> _TANTANGAN_:
1. Tuliskan persis bagian teks tentang kitab Tadzkirat al-Qulub dari "MAHADALYJAKARTA.COM— Kitab Tadzkirat" sampai "dari kalangan muda.".
2. Lanjutkan teks tentang kitab Tadzkirat al-Qulub setelah kalimat terakhirnya.

MAHADALYJAKARTA.COM— Kitab Tadzkirat al-Qulub Fi Muroqobah ‘Allam al-Ghuyub adalah karya salah satu ulama Nusantara Syaikh Jamil Jaho (w. 1945 M). Kitab ini lebih cenderung ke arah tasawuf sunni sebagaimana yang telah dikokohkan di era al-Ghazali, bahkan corak kepenulisannya juga mirip seperti kepenulisan al-Ghazali. Pemilihan gaya kepenulisan mirip dengan al-Ghazali bukanlah tanpa sebab, mengingat di masa hidup Syaikh Jamil Jaho yang merupakan masa di mana tasawuf sedang mendapat tantangan dari kalangan muda.
Kitab ini membahas tentang bab-bab yang dapat mengantarkan seseorang untuk dapat mendekatkan dirinya kepada Allah dan juga masalah penyucian jiwa (tazkiyat al-nafs). Seperti muroqobah, sebab-sebab untuk mendekatkan diri kepada Allah, muhasabah al-nafs, al-haya (malu), al-taubah, dzikru al-maut (mengingat kematian), dan yang semisalnya.
Dalam kitab tersebut, Syaikh Jamil Jaho menyebutkan bahwa:
واما مجتهد جاهل فهو اكثر شي افسادا في الدين فكيف انه ادعى انه عالم مجتهد لكنه لا يعلم شيئا من اللغة العربية واحوال الالفاظ من الخاص والعام وغيره واوجه الدلالة من دلالة النص والظاهر وكذلك احوال الكلام وموارد الاحاديث النبوية والآيات القرآنية وأسباب النزول ومحل الاجماع والقياس بل لا يميز الضرر من النفع.

> _DATA TERCATAT_:

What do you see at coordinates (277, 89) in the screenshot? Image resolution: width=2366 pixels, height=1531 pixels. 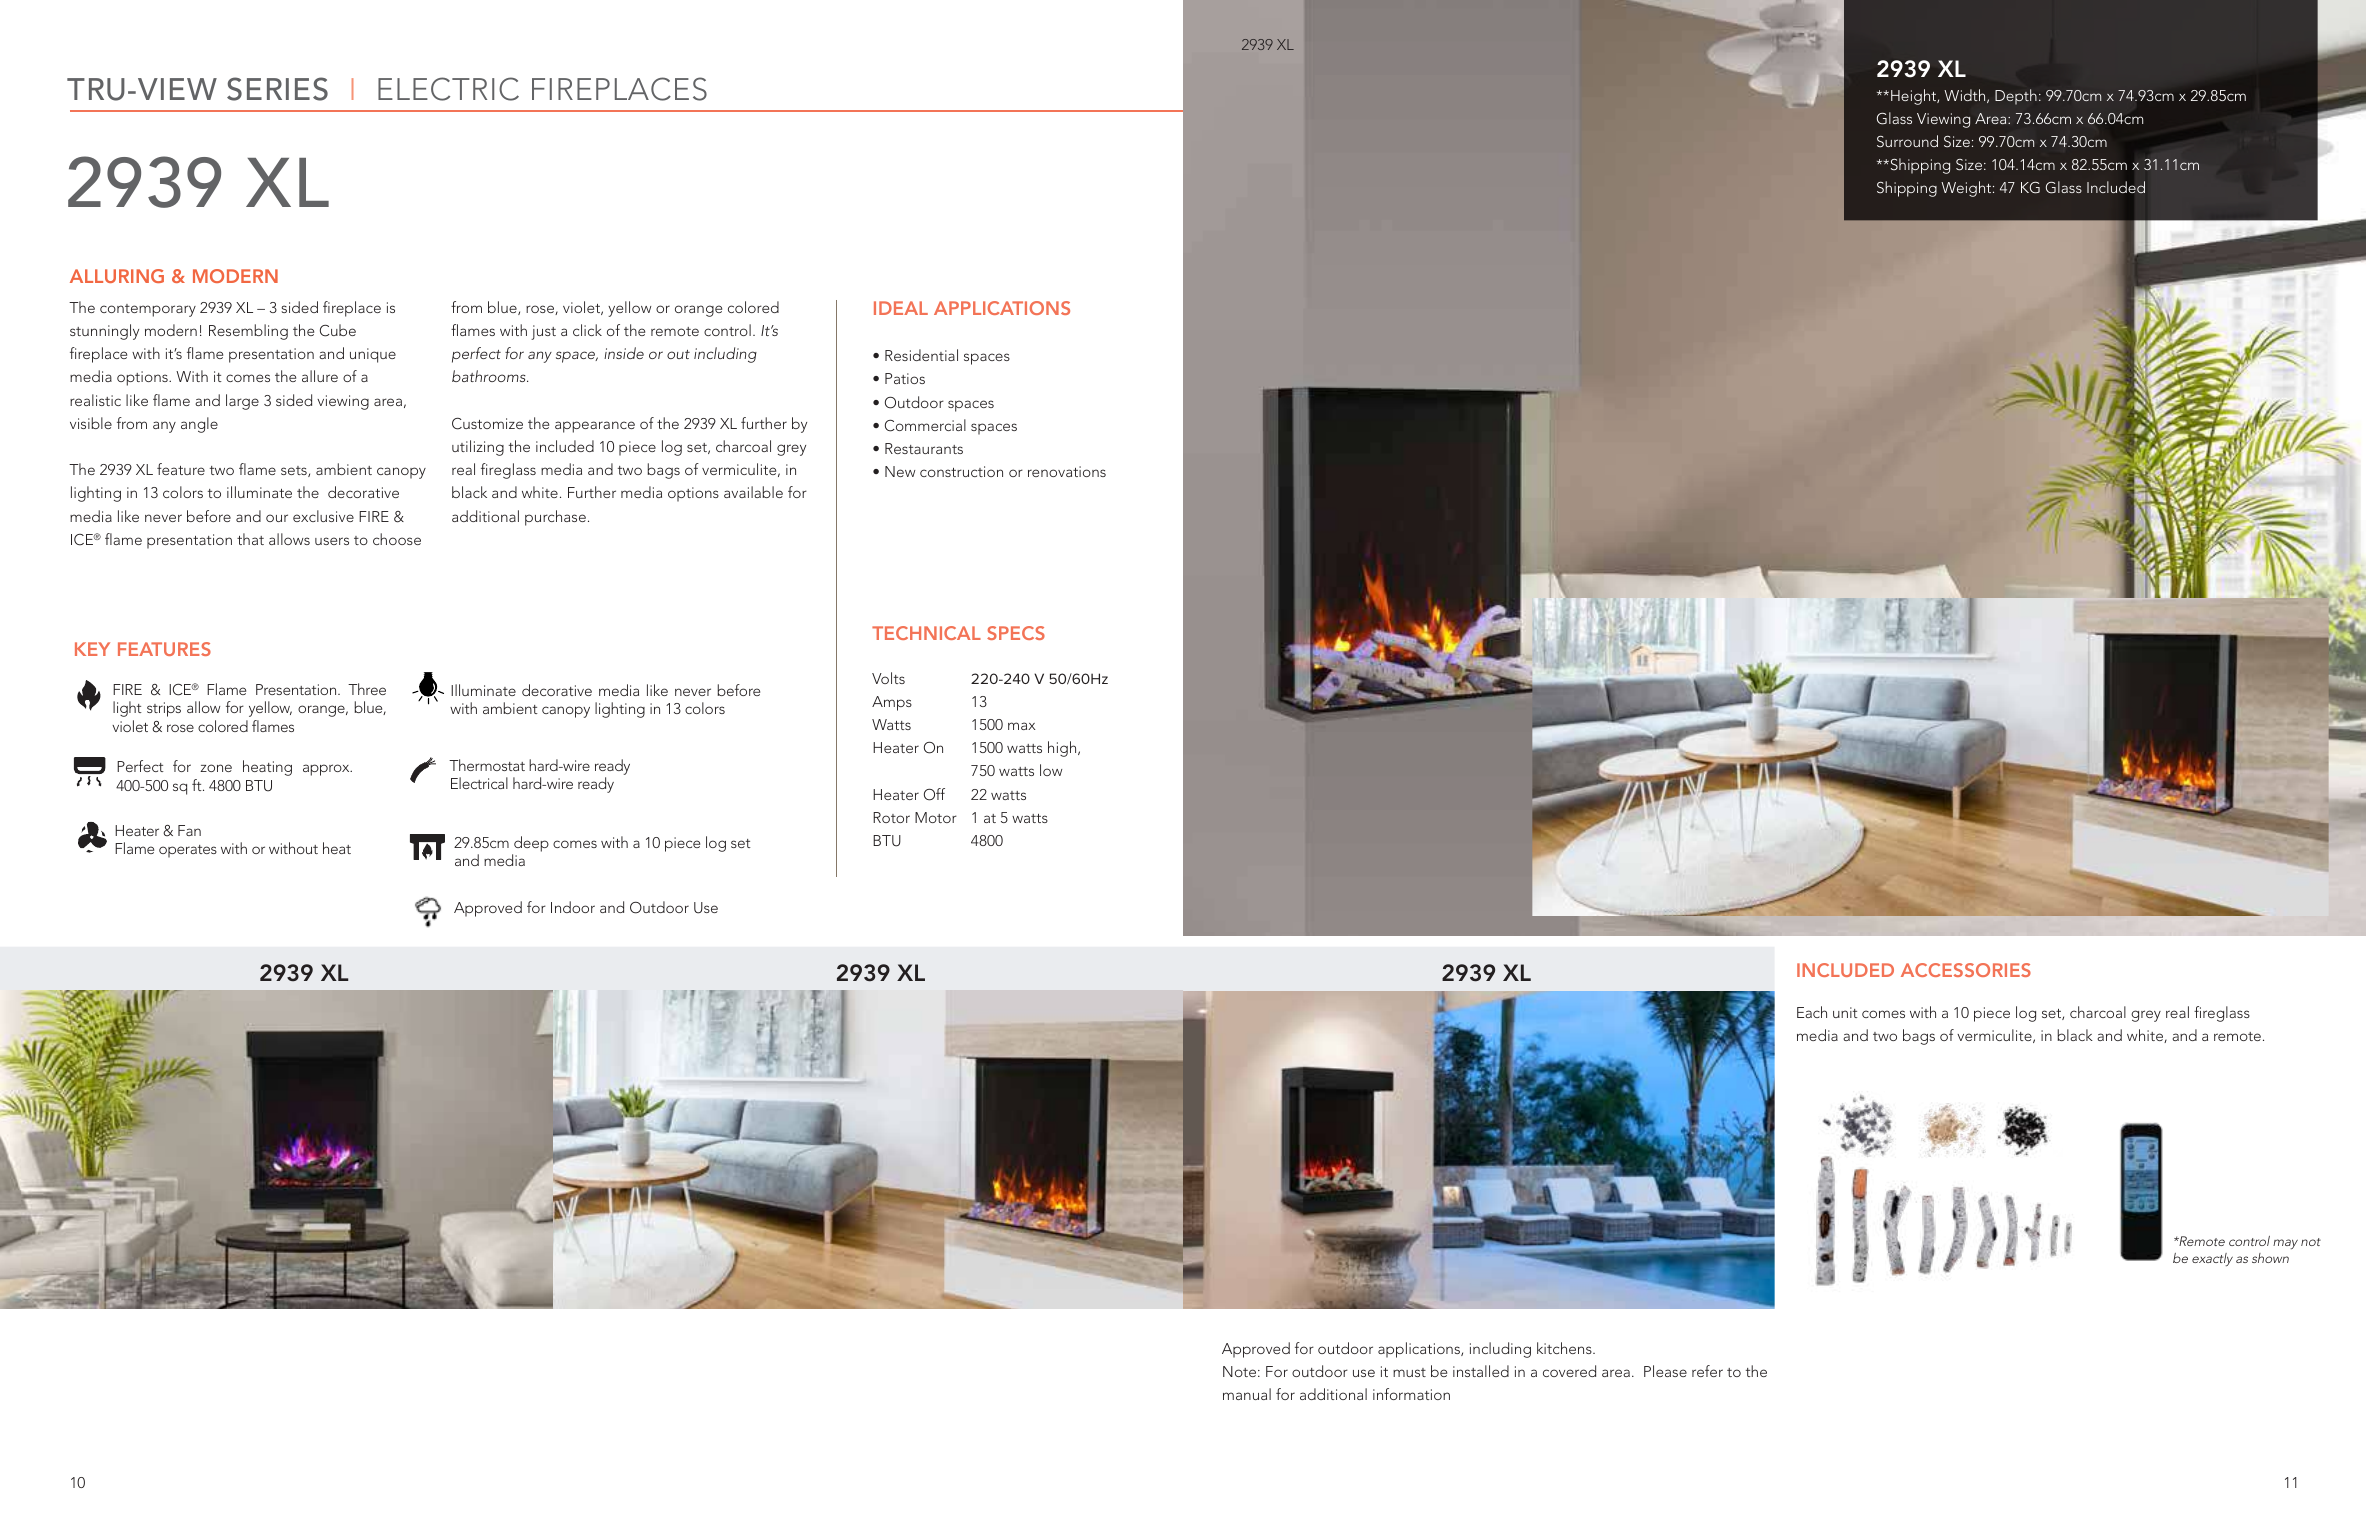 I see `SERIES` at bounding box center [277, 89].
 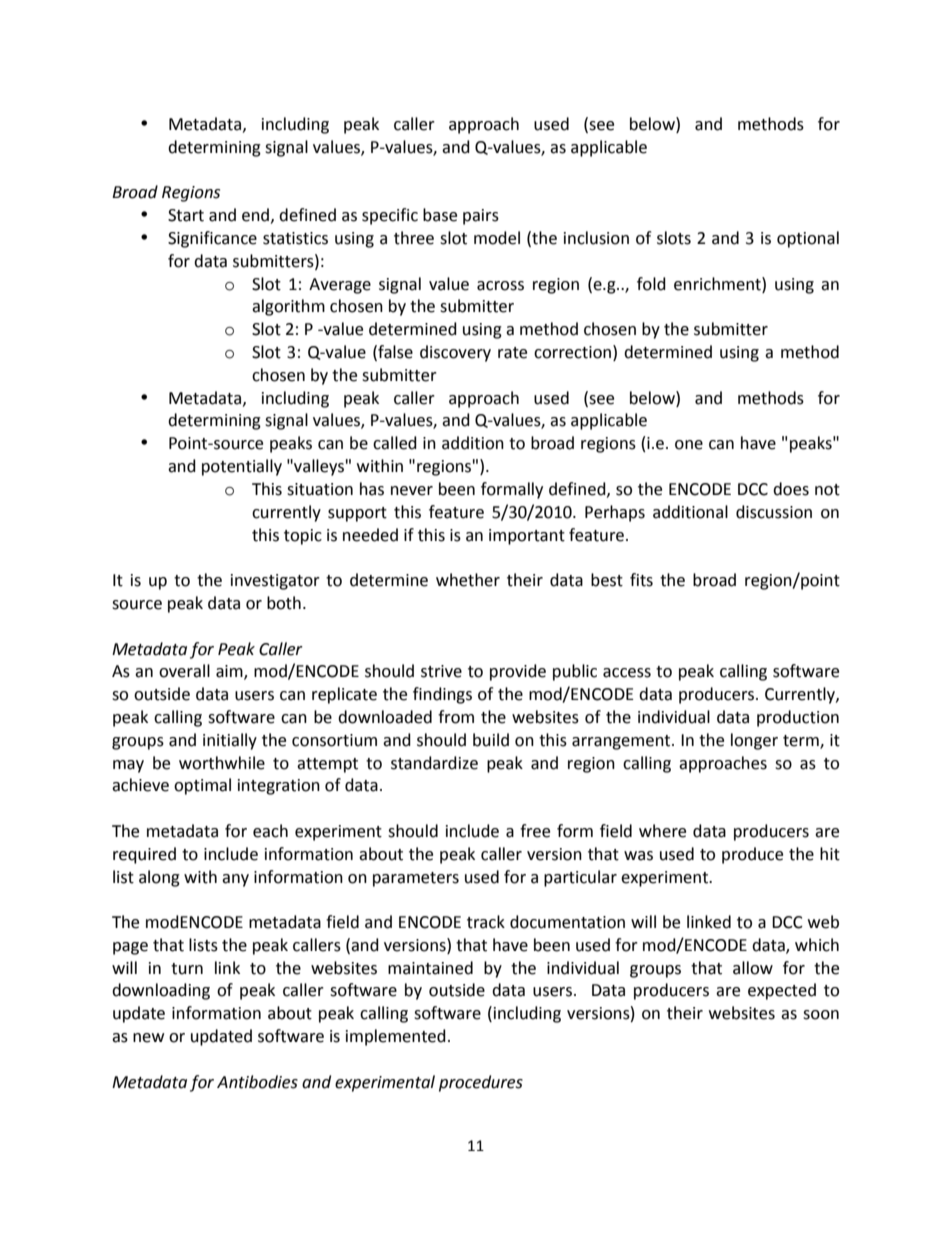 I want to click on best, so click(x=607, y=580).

> _JAWABAN TIAP TUGAS_:
1.
MAHADALYJAKARTA.COM— Kitab Tadzkirat al-Qulub Fi Muroqobah ‘Allam al-Ghuyub adalah karya salah satu ulama Nusantara Syaikh Jamil Jaho (w. 1945 M). Kitab ini lebih cenderung ke arah tasawuf sunni sebagaimana yang telah dikokohkan di era al-Ghazali, bahkan corak kepenulisannya juga mirip seperti kepenulisan al-Ghazali. Pemilihan gaya kepenulisan mirip dengan al-Ghazali bukanlah tanpa sebab, mengingat di masa hidup Syaikh Jamil Jaho yang merupakan masa di mana tasawuf sedang mendapat tantangan dari kalangan muda.

2.
“Syaikh Jamil Jaho menyebutkan, bahwa mujtahid jahil ini merujuk kepada pengertian tentang orang-orang yang mengaku sebagai mujtahid namun tidak mengerti bahasa Arab, tidak mengerti bentuk-bentuk lafadz di dalam Al-Qur’an, baik yang khas dan ‘am, tidak mengerti wajhu al-dilalah nash dan zhahirnya, tidak mengerti asbabun nuzul, ijma, qiyas, bahkan tidak memahami mana madharat dan manfaat.”
Syaikh Jamil Jaho, sebagaimana yang disebutkan dalam kitab ini, menyebutkan tokoh-tokoh yang dianggap mujtahid jahil. Ia mengatakan bahwa:
ورؤسا المجتهدين الجاهلين جمال الدين افغانى ومحمد عبده ورشيد رضا صاحب جريد المنار كلهم ضالون ومضلون الناس هم مصلحون في ظنهم بل هم مفسدون في الدين اذا قيل لهم لا تفسدوا في الأرض قالوا انما نحن مصلحون الا انهم هم المفسدون ولكن لا يشعرون.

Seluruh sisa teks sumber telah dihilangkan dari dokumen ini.